President Bush has called on bird flu vaccine makers to step up production (the vaccine is injected into birds). The White House has brought the bird flu pandemic threat issue higher up On its agenda as concerns of a global threat increase.

Bush met with heads of pharmaceutical companies and urged them to do all they can.

Representatives from 80 countries at the United Nationals met in an attempt to lay down a global plan of action against a bird flu pandemic.

Mike Leavitt, US Health and Human Services Secretary admitted that American vaccine production in general is below what it should be. He said vaccine production improvements are needed.

It is crucial, said one US official, for countries to share information as it appears – immediately. There is concern that some nations may drag their feet or cover things up, as did China three years ago during the SARS outbreak. If this were to happen as a bird flu pandemic erupted, the consequences could be devastating for the whole globe.

A UN official earlier this week said a flu pandemic could kill over 100 million people.

The geographical spread of bird flu is widening with Romania reporting its first cases – three dead ducks found in the Danube came up positive for avian influenza. Officials do not yet know whether it is the H5N1 strain – the most dangerous one.

The present bird flu, especially the H5N1 strain, could mutate so that humans could infect humans – this is the great worry. Currently, humans can only become infected from birds. The virus does have a limited capacity to pass from human to human, but contact with an infected person has to be constant – as was the case with some health professionals who got infected caring for infected patients. However, those infected health professionals did not then go on to infect other humans outside the hospital.

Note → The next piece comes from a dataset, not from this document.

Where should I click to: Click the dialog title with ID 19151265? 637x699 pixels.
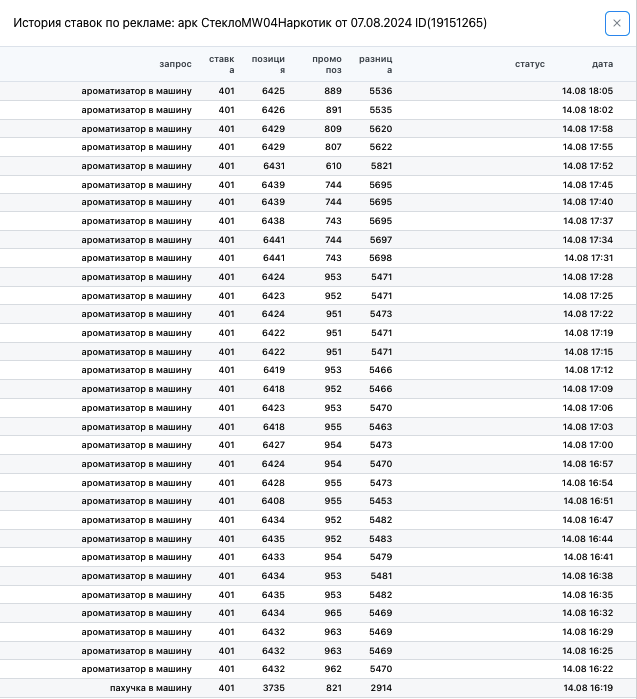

Scientists believe the Spanish Flu Pandemic, which took place in 1918, was a bird flu virus that mutated. 50 million people are thought to have perished during that pandemic.

The world population is much bigger than it was in 1918, people travel much more. If the virus mutated and managed to jump from human to human it would probably make its way around the world at lightning speed and infect and kill many more people than the 1918 one did.

Over 60 people have died from the current bird flu – all of them in South East Asia. The only drug that offers some help to patients is called Tamiflu, an antiviral prescription drug. However, there are reports of virus resistance to this drug.